Airport property owners fight Georgia DoT contract
Published 10:21 pm Tuesday, May 26, 2015
The Decatur County Board of Commissioners tabled a decision Tuesday night to approve a contract for the first phase of land acquisition services at the Decatur County Airport.
The contract from the Georgia Department of Transportation includes a series of title searches, updated surveys and property appraisals for properties that are adjacent to the airport.
Greg Teague, president of Croy Engineering, explained this contract approval was needed for security purposes, and would ultimately result in these properties being acquired from their owners by Decatur County.
Teague said it was GDoT’s preference for the county to control all of the property.

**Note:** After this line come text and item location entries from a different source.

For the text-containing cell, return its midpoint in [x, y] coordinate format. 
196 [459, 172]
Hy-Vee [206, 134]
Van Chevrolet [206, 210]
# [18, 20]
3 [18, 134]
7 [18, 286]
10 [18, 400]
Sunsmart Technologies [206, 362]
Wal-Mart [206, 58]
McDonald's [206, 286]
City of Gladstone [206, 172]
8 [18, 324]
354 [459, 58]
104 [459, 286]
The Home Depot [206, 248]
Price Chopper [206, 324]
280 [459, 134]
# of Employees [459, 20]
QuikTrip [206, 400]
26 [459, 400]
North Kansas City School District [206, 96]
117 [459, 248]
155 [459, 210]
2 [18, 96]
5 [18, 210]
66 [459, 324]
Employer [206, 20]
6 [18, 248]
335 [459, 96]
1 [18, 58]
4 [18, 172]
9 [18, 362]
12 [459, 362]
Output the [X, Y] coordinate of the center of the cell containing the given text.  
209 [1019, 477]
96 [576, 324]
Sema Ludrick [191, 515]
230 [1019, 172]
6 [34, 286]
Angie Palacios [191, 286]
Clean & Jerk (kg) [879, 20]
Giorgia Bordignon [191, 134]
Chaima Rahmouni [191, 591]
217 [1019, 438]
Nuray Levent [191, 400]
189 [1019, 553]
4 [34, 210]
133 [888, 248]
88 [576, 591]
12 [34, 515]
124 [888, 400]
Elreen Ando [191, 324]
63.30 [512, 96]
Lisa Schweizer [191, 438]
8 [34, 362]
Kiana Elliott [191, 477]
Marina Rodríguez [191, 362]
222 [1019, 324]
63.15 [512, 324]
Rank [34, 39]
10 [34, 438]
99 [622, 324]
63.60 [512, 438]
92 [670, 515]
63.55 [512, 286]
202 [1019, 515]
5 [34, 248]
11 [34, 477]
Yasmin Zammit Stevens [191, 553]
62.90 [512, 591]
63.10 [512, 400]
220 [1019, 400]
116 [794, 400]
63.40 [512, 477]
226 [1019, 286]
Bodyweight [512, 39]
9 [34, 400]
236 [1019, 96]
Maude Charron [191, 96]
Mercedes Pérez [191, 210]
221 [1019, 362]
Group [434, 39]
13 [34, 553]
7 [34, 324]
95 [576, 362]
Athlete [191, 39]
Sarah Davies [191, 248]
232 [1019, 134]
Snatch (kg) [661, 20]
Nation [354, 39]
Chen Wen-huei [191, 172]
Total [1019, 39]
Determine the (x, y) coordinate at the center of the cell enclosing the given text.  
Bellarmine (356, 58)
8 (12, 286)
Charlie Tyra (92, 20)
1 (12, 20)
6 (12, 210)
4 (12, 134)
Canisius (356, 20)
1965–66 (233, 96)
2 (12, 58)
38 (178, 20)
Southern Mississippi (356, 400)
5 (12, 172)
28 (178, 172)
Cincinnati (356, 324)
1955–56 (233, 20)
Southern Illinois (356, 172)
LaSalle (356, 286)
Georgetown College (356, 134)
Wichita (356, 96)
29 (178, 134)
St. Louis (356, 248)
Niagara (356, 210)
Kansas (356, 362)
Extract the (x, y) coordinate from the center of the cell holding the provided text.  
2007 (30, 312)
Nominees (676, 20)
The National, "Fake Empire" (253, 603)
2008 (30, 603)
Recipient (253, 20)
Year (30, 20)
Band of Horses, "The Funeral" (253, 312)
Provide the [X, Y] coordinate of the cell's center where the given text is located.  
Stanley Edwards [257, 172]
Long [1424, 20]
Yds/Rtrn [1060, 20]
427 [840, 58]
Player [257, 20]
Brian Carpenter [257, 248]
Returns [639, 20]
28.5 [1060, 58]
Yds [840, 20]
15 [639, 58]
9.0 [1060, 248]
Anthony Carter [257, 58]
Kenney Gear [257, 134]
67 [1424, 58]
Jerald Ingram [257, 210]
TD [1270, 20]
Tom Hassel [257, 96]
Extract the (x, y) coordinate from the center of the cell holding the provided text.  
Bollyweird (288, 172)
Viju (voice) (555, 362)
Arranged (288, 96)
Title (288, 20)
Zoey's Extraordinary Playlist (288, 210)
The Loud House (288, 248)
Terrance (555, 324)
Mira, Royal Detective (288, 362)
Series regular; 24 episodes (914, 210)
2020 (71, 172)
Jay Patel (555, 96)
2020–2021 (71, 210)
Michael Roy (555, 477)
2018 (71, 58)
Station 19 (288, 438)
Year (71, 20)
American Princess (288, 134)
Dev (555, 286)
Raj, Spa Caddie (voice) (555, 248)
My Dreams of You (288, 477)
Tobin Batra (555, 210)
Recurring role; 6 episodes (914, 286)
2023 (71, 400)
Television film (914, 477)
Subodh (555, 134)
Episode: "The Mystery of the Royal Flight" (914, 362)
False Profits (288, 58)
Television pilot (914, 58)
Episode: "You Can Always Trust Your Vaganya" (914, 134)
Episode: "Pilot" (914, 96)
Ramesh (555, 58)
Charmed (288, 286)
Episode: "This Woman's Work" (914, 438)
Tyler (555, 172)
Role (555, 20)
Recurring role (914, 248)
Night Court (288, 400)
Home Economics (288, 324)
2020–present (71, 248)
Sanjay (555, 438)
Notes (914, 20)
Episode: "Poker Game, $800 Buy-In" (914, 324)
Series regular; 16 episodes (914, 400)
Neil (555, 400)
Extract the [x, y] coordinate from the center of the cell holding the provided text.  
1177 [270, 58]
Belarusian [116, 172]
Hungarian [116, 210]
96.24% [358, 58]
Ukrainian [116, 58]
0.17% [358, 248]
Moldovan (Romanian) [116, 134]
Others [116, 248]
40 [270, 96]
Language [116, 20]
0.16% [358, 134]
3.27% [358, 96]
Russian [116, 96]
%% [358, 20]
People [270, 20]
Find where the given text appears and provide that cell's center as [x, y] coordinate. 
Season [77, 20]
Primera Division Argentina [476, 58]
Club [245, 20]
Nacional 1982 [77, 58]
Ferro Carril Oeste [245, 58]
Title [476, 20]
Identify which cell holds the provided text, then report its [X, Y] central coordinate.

“The county receives $150,000 every year of entitlement money just for keeping up with the airport,” Teague said. “Also the county has a five-year capital improvement plan, that the county has roughly a million dollars of improvement scheduled out that allows the county to receive grant money from the state. If the county elects not to do this, the GDoT would have a conversation about being out of compliance with this.”
Teague said that meant the county could lose the $150,000. He also said the GDOT needed to know the board’s decision by Friday.
The value of the contract is just over $90,000, which all but $5,300 would be paid for by GDoT and the Federal Airport Authority.
Doug Young, a member of the Airport Advisory Committee, disagreed with the contract.
“We met with all the landowners,” Young said. “Every landowner out there said they were opposed to it. With every landowner opposed to this, stonewall, I think it is silly to sign a $90,000 contract to go nowhere. Croy is the only one to gain, the county doesn’t gain anything.”
Billy Howell, owner of the world-renown Ag Flight school at the airport for 31 years, said he had poured all of his money into the school and wouldn’t let his property go easily.
“I don’t know what I’m going to do, but nobody is going to take my property without a big, big fight,” Howell said. “I’ll give it anything. Somebody like that tries to take my property? That’s my life, 31 years of it.”
If landowners flat out refused to sell their property, other options for acquisition include a “Through the Fence Agreement,” which allows people who own residential property with aircraft storage facilities near an airport to access the airport from off-airport property. Another would be for the county to begin a leasing operation with the property owners.
Decatur County attorney Bruce Kirbo explained the contract in question was only for a FFA-approved contractor and not Croy specifically. The contract itself is to receive the $90,000 in grant money and use it for contracting services.
“Friday is only a deadline for this,” Young said about the contract. “The following week we can sit down at a table to make an agreement, whether it is a Through the Fence Agreement, land acquisition. As long as GDoT has something from y’all that says you have started the process, you will not lose that ($150,000).”
Decatur County Commission Chairman Dennis Brinson entertained a motion to approve the contract, so moved by commissioner George Anderson. The motion died for a lack of a second. The board decided to wait until after the Airport Advisory Committee meets to make their final decision on the contract.
The Airport Advisory committee meets Wednesday at 1:30 p.m. at the Decatur County Airport.